(EXERCISE DETAILS): Reproduce exactly the lines below, starting at the line that contains "Jasyla (972, 725)" and ending with the last line of the records, both included; leave out any pictures.

(Saved entries)
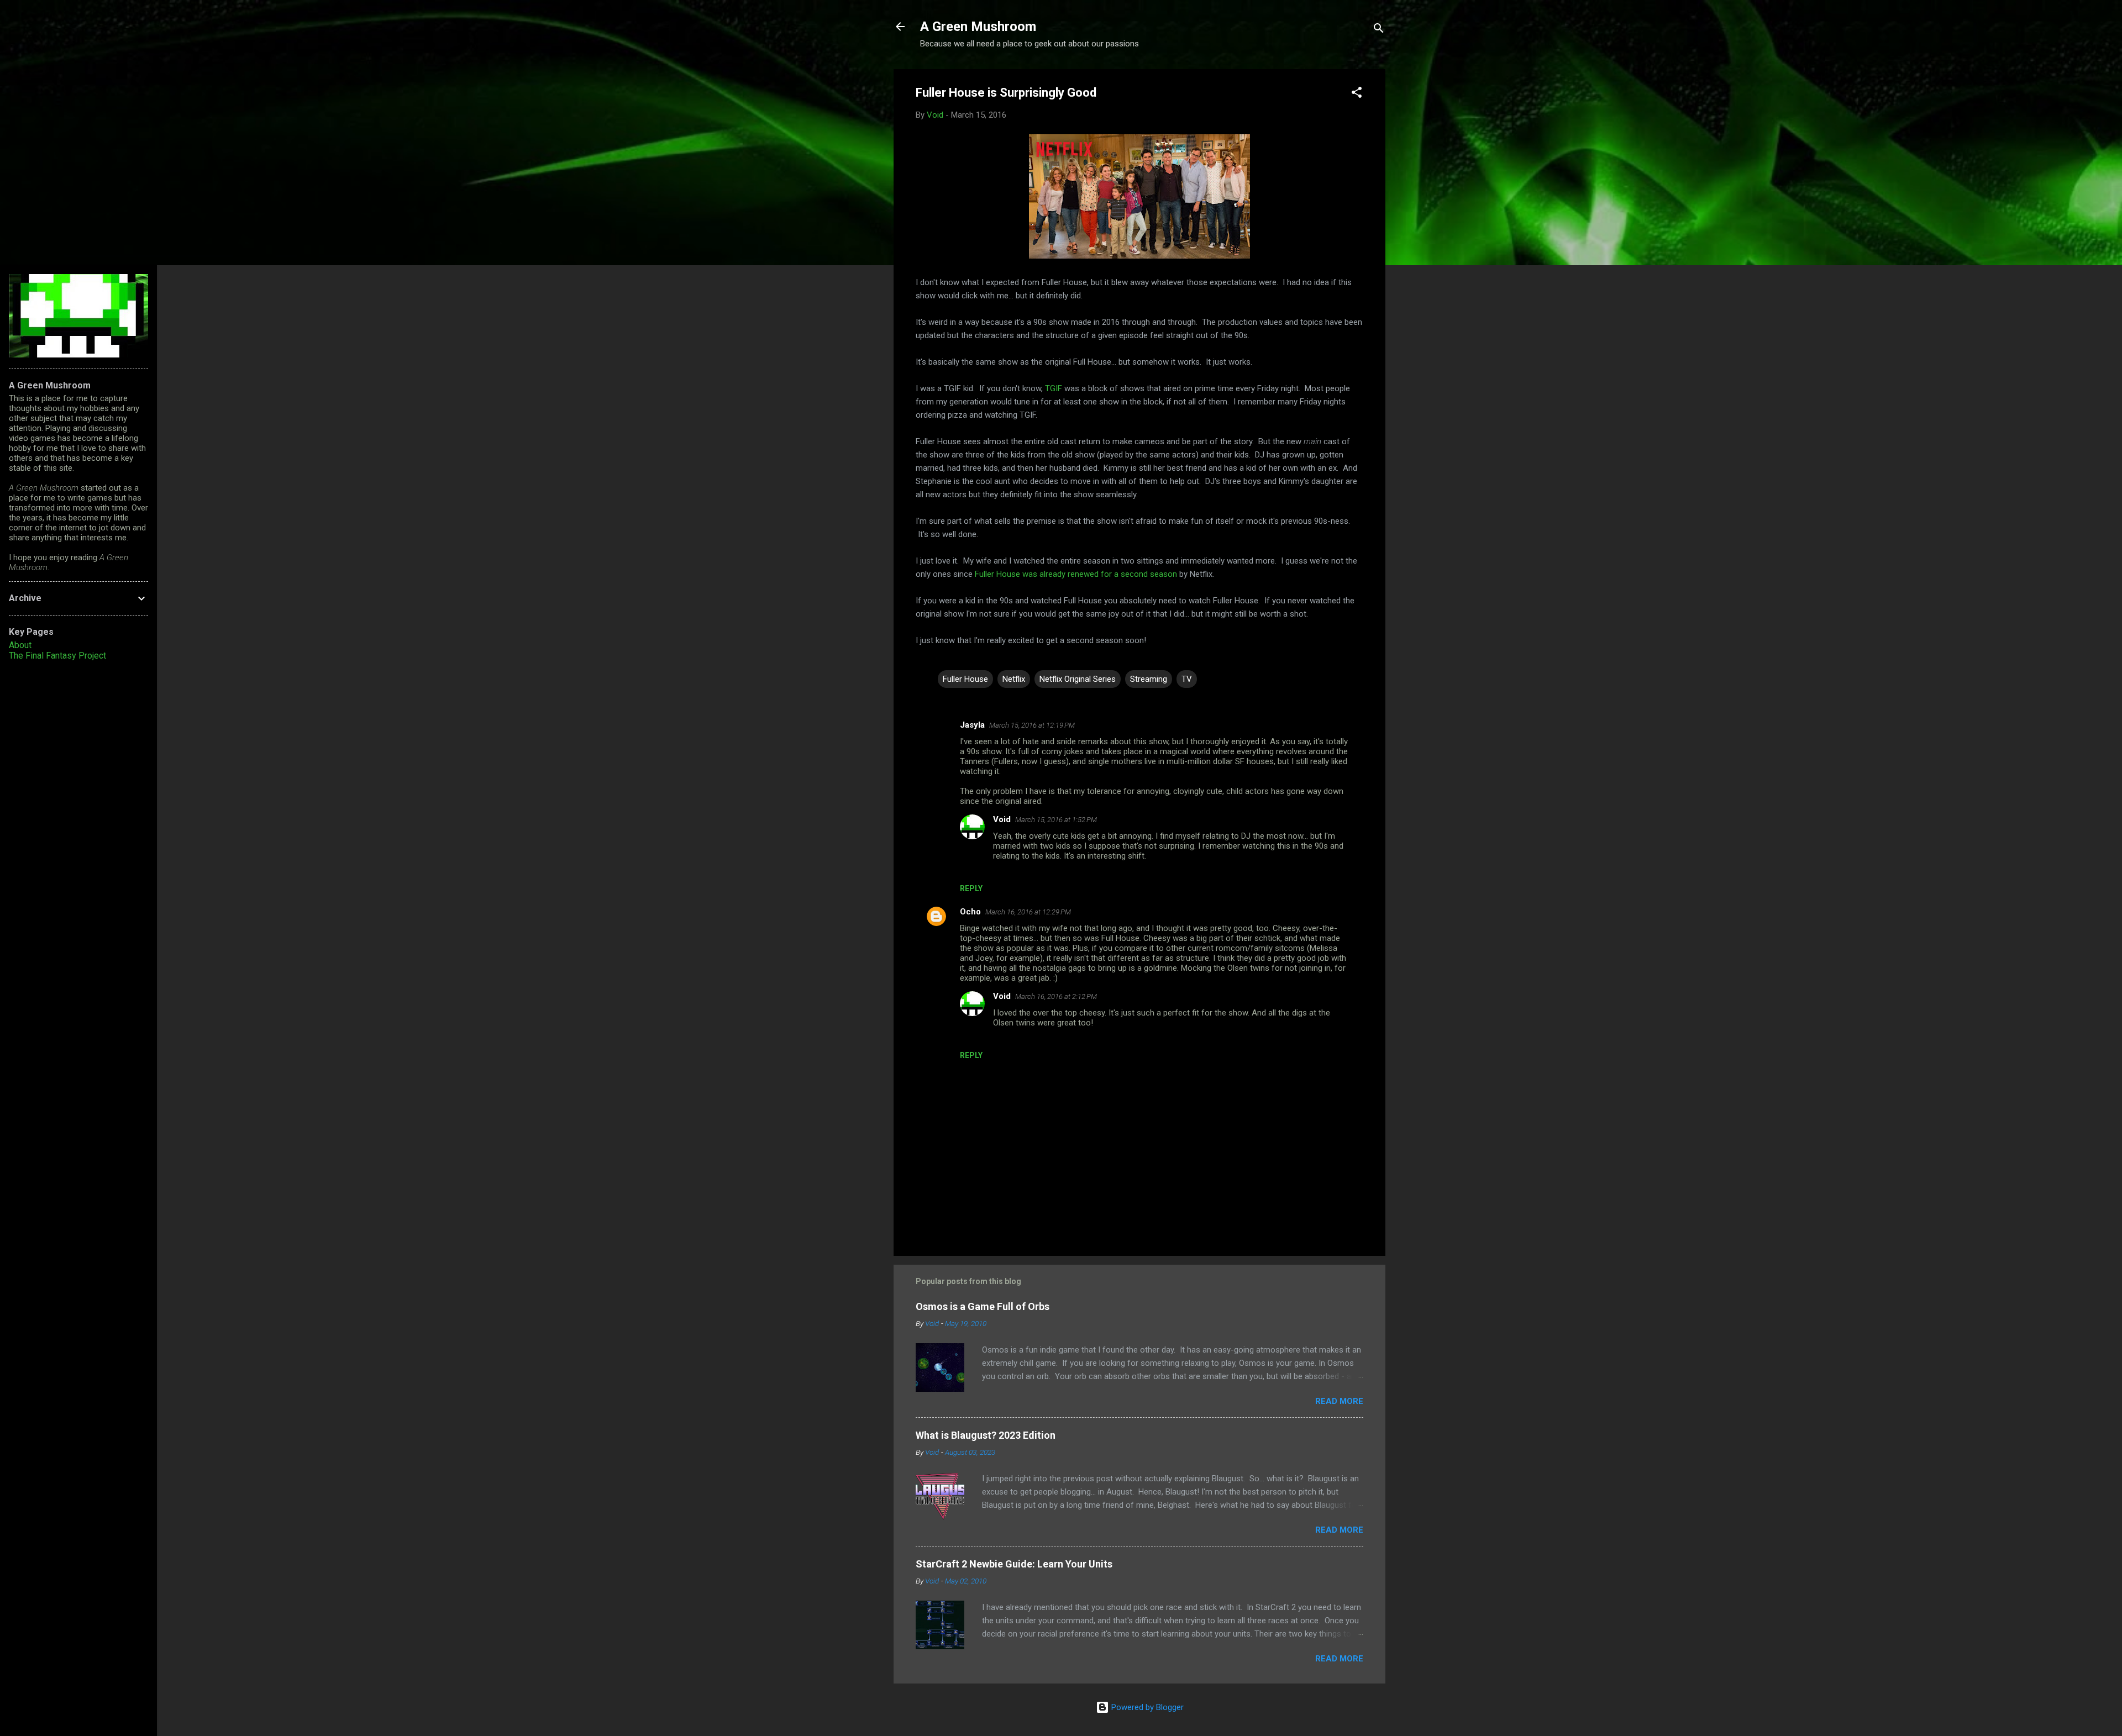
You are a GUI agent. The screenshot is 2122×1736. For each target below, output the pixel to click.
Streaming (1148, 679)
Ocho (970, 912)
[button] (1356, 94)
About (20, 645)
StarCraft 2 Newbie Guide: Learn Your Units (1014, 1564)
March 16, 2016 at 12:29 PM (1028, 912)
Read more (1339, 1401)
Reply (971, 888)
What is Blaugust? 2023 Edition (985, 1435)
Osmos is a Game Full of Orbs (982, 1306)
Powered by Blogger (1146, 1707)
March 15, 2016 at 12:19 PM (1032, 725)
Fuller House (965, 679)
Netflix (1013, 679)
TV (1186, 679)
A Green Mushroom (978, 26)
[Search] (1378, 30)
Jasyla (972, 725)
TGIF (1053, 388)
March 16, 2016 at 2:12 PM (1056, 996)
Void (1002, 819)
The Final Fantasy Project (57, 655)
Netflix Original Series (1077, 679)
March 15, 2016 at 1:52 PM (1056, 820)
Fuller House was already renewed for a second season (1076, 574)
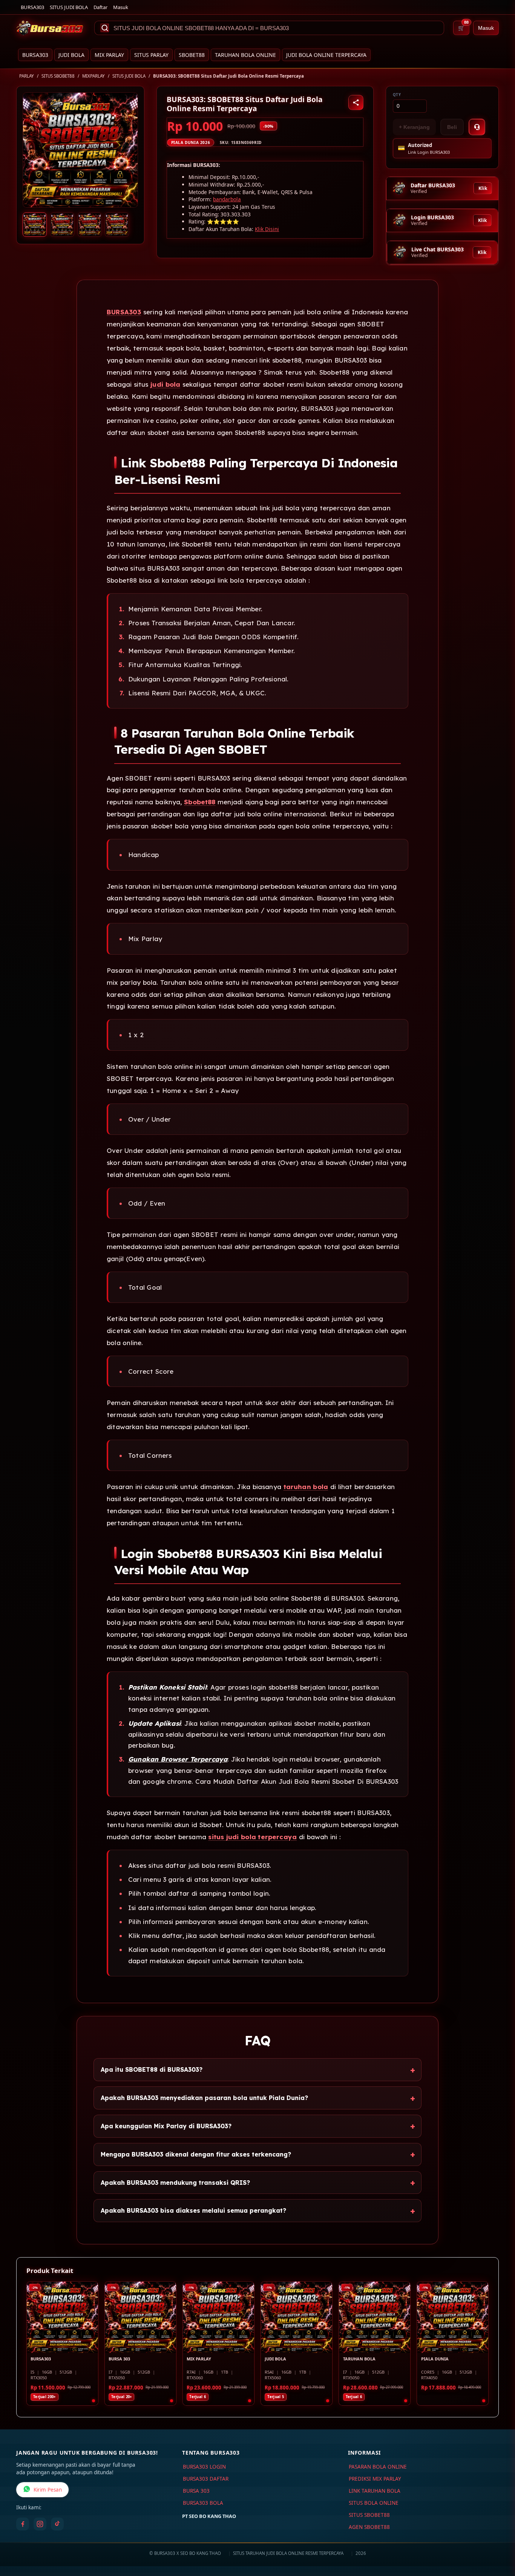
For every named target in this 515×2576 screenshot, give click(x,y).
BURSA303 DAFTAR (205, 2478)
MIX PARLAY (109, 54)
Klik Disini (267, 229)
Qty (397, 94)
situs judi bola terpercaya (252, 1837)
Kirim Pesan (48, 2489)
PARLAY (26, 76)
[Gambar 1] (35, 225)
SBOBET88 (192, 54)
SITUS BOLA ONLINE (374, 2502)
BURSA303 (32, 7)
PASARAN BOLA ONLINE (378, 2466)
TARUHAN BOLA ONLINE (245, 54)
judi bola (165, 384)
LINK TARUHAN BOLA (374, 2490)
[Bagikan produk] (355, 102)
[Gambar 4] (117, 225)
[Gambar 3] (90, 225)
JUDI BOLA (71, 54)
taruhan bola (306, 1487)
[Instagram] (40, 2524)
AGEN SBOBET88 (369, 2527)
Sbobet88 (199, 802)
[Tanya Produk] (477, 127)
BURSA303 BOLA (203, 2502)
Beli (452, 127)
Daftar (100, 7)
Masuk (120, 7)
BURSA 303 (196, 2490)
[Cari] (105, 28)
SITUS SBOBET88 (58, 76)
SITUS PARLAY (151, 54)
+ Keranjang (414, 127)
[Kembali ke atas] (498, 2537)
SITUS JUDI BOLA (69, 7)
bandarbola (227, 199)
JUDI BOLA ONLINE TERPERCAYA (326, 54)
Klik (482, 188)
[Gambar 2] (62, 225)
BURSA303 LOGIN (204, 2466)
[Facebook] (22, 2524)
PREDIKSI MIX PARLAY (375, 2478)
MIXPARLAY (93, 76)
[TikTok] (57, 2524)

(SOLUTION TO THIS TASK):
Jasyla (972, 725)
TGIF (1053, 388)
March 16, 2016 at 2:12 PM (1056, 996)
Void (1002, 819)
The Final Fantasy Project (57, 655)
Netflix Original Series (1077, 679)
March 15, 2016 at 1:52 PM (1056, 820)
Fuller House was already renewed for a second season (1076, 574)
For every named target in this 515×2576 screenshot, give click(x,y).
BURSA303 DAFTAR (205, 2478)
MIX PARLAY (109, 54)
Klik Disini (267, 229)
Qty (397, 94)
situs judi bola terpercaya (252, 1837)
Kirim Pesan (48, 2489)
PARLAY (26, 76)
[Gambar 1] (35, 225)
SBOBET88 (192, 54)
SITUS BOLA ONLINE (374, 2502)
BURSA303 (32, 7)
PASARAN BOLA ONLINE (378, 2466)
TARUHAN BOLA ONLINE (245, 54)
judi bola (165, 384)
LINK TARUHAN BOLA (374, 2490)
[Bagikan produk] (355, 102)
[Gambar 4] (117, 225)
[Gambar 3] (90, 225)
JUDI BOLA (71, 54)
taruhan bola (306, 1487)
[Instagram] (40, 2524)
AGEN SBOBET88 (369, 2527)
Sbobet88 (199, 802)
[Tanya Produk] (477, 127)
BURSA303 BOLA (203, 2502)
Beli (452, 127)
Daftar (100, 7)
Masuk (120, 7)
BURSA 303 (196, 2490)
[Cari] (105, 28)
SITUS SBOBET88 (58, 76)
SITUS PARLAY (151, 54)
+ Keranjang (414, 127)
[Kembali ke atas] (498, 2537)
SITUS JUDI BOLA (69, 7)
bandarbola (227, 199)
JUDI BOLA ONLINE TERPERCAYA (326, 54)
Klik (482, 188)
[Gambar 2] (62, 225)
BURSA303 LOGIN (204, 2466)
[Facebook] (22, 2524)
PREDIKSI MIX PARLAY (375, 2478)
MIXPARLAY (93, 76)
[TikTok] (57, 2524)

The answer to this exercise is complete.